---------- Records ----------

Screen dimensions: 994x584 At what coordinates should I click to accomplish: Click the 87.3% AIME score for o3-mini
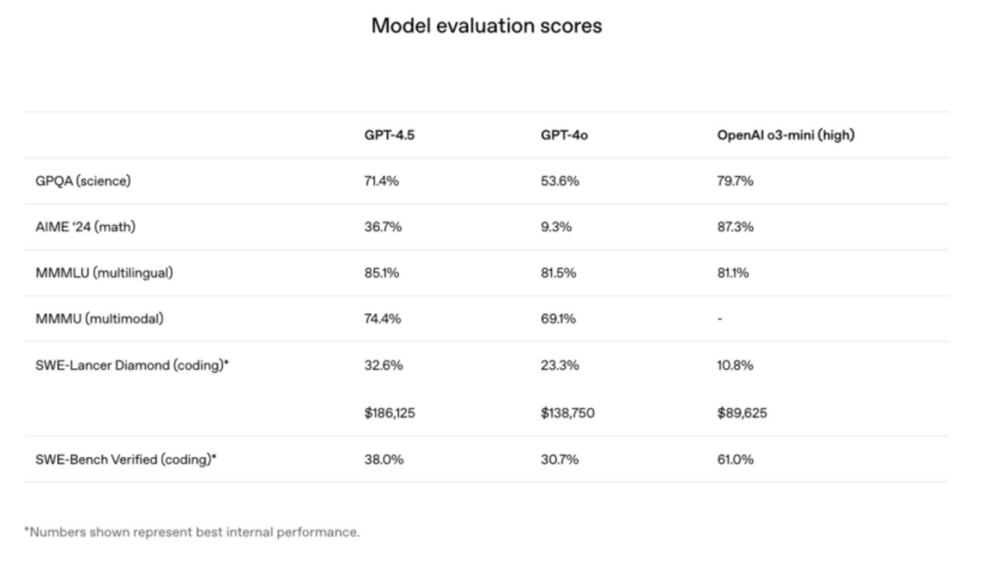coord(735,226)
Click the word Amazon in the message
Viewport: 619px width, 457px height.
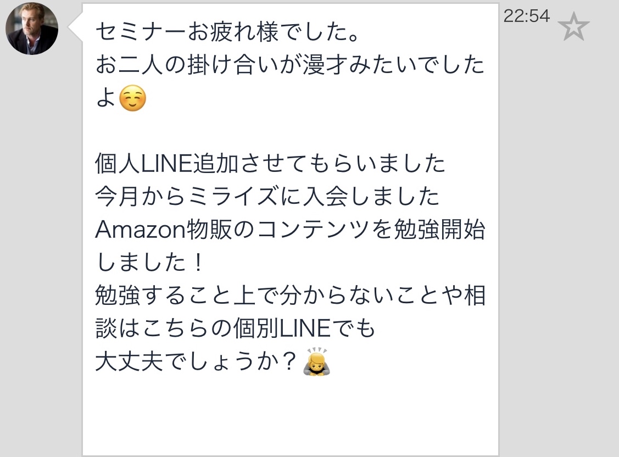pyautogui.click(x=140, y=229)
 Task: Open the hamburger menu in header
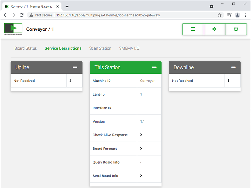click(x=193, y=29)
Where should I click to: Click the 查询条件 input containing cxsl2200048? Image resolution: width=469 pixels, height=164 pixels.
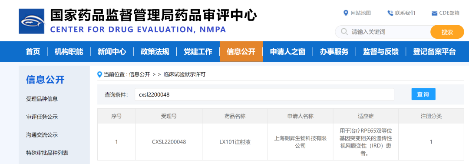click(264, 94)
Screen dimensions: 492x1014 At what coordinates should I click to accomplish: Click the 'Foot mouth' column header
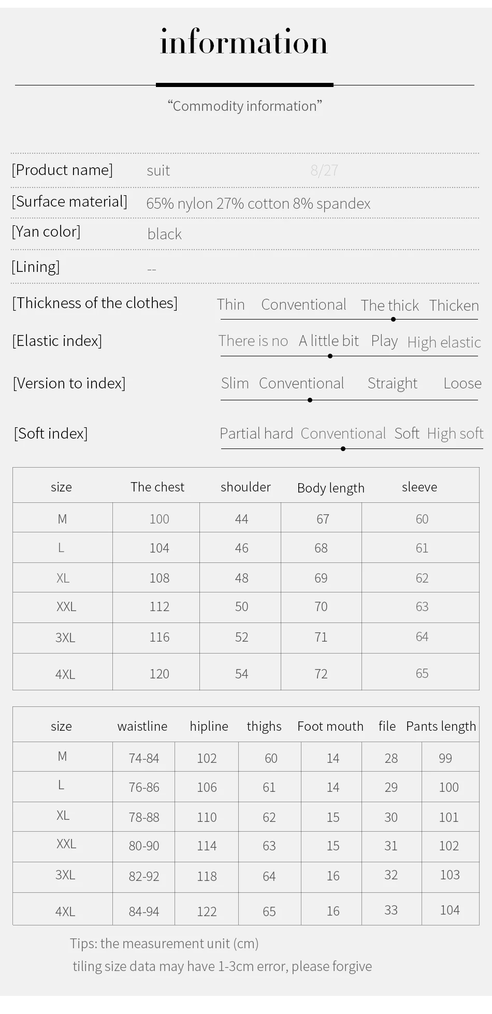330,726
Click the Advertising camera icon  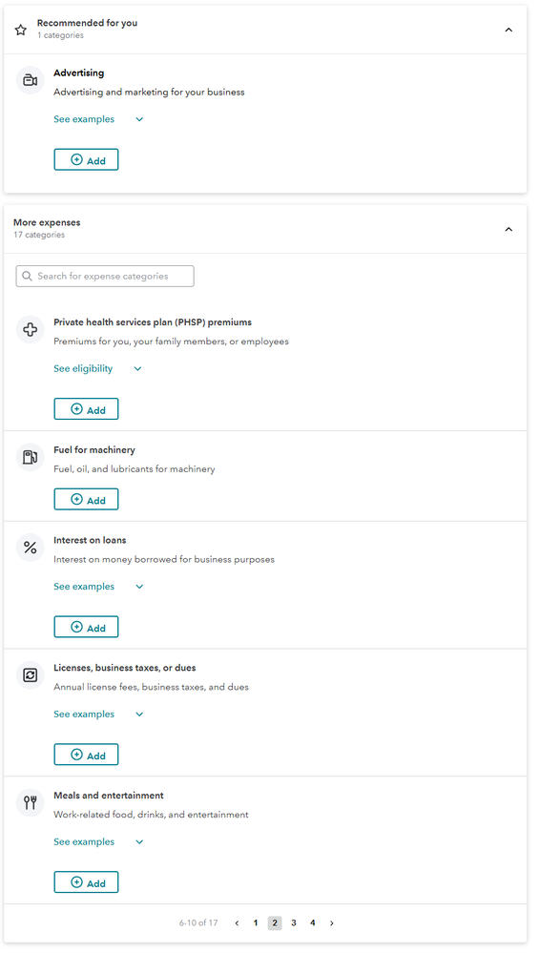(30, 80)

----------
---------- Records ----------

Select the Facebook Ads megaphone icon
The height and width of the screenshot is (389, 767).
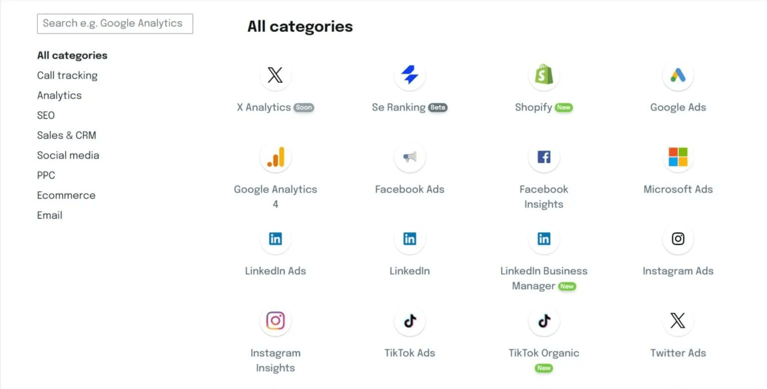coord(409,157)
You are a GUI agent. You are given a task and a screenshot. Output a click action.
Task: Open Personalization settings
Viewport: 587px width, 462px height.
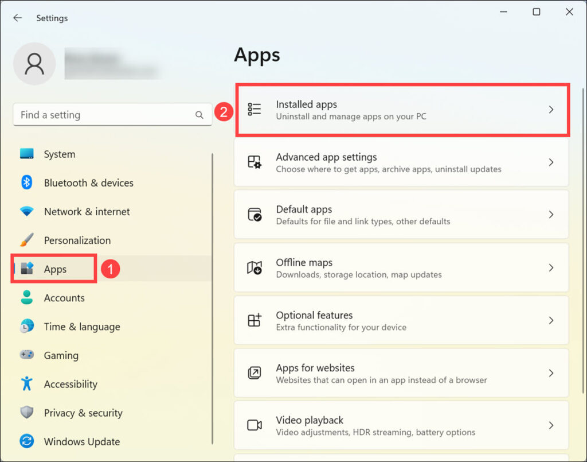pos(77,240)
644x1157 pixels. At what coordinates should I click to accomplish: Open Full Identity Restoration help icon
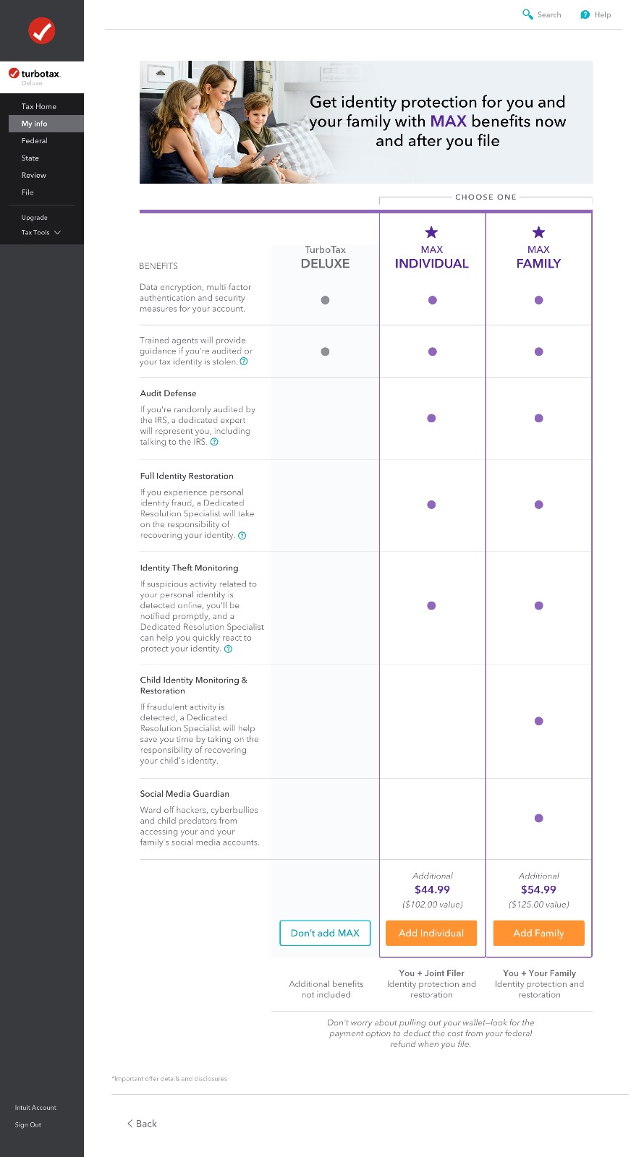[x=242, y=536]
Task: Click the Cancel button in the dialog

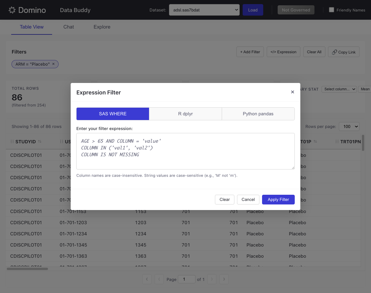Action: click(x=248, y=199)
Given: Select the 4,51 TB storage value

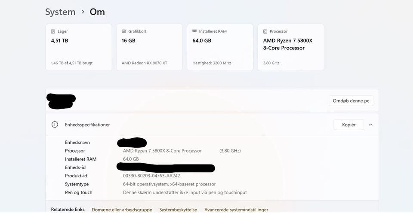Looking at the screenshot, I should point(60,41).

----------
---------- Records ----------

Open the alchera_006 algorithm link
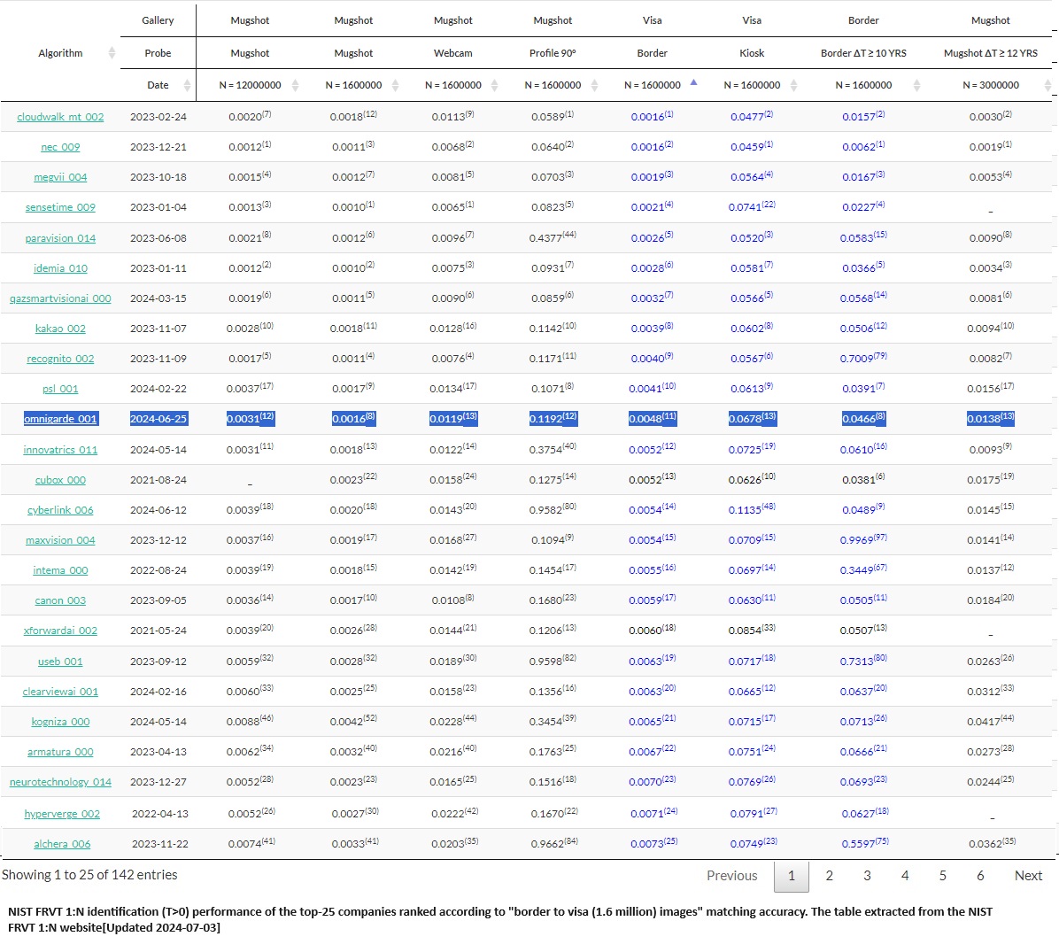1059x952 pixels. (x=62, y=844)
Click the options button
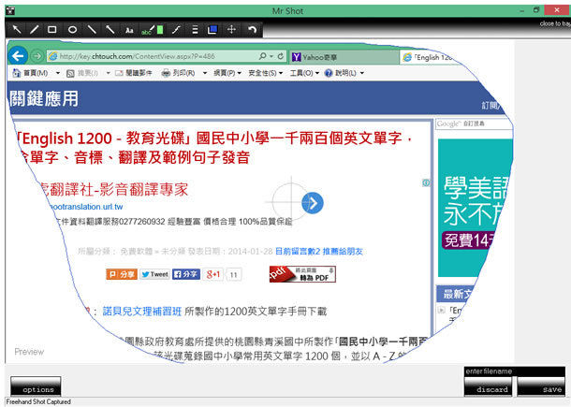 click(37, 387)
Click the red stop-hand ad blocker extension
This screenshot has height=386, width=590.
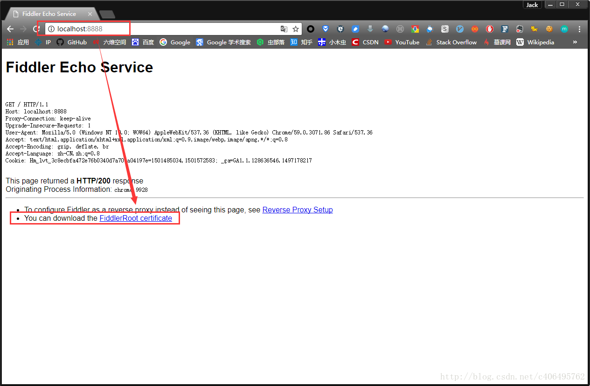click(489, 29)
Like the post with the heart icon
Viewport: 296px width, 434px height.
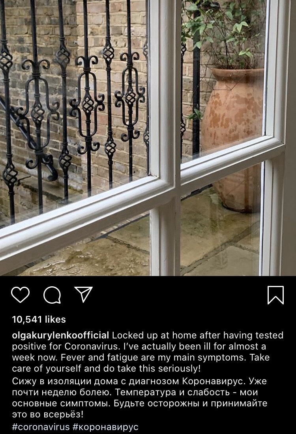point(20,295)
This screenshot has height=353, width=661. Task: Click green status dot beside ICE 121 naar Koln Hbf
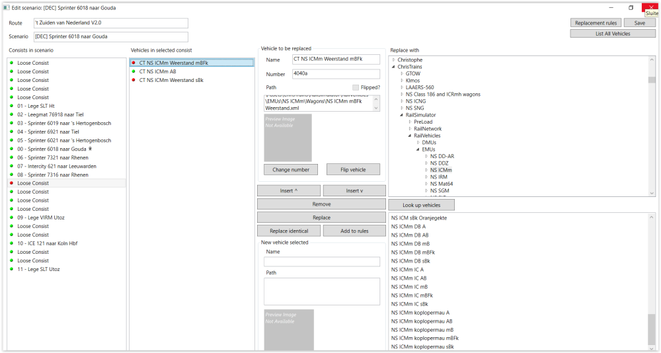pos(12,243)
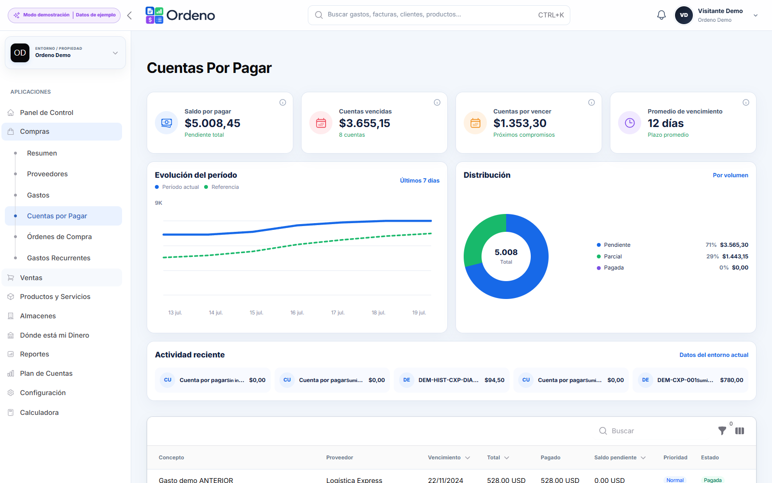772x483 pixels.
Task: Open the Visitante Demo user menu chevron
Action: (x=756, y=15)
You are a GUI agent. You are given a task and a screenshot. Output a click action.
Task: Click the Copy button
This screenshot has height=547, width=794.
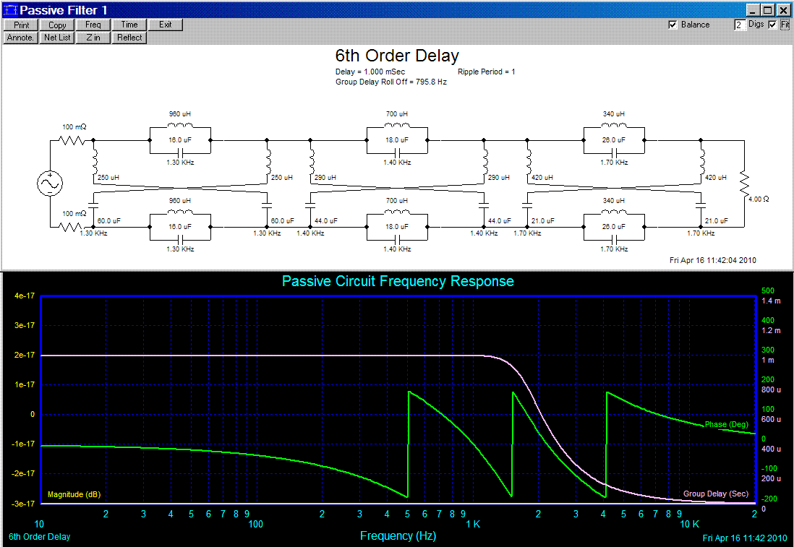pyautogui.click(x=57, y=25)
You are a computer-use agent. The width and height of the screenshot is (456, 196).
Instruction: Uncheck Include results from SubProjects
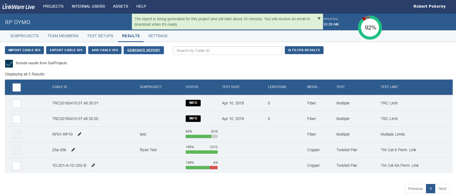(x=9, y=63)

----------

Task details | The lines to reproduce run from the one above containing "Viewport: 296px width, 434px height." through the one containing "Task: Click the Copy button". Copy them exactly and leave out all pictures.

Exercise solution |
Viewport: 296px width, 434px height.
point(20,295)
This screenshot has height=353, width=661. Task: Click green status dot beside ICE 121 naar Koln Hbf
pos(12,243)
772x483 pixels.
Task: Open the Visitante Demo user menu chevron
Action: (x=756, y=15)
You are a GUI agent. You are given a task and a screenshot. Output a click action.
Task: Click the Copy button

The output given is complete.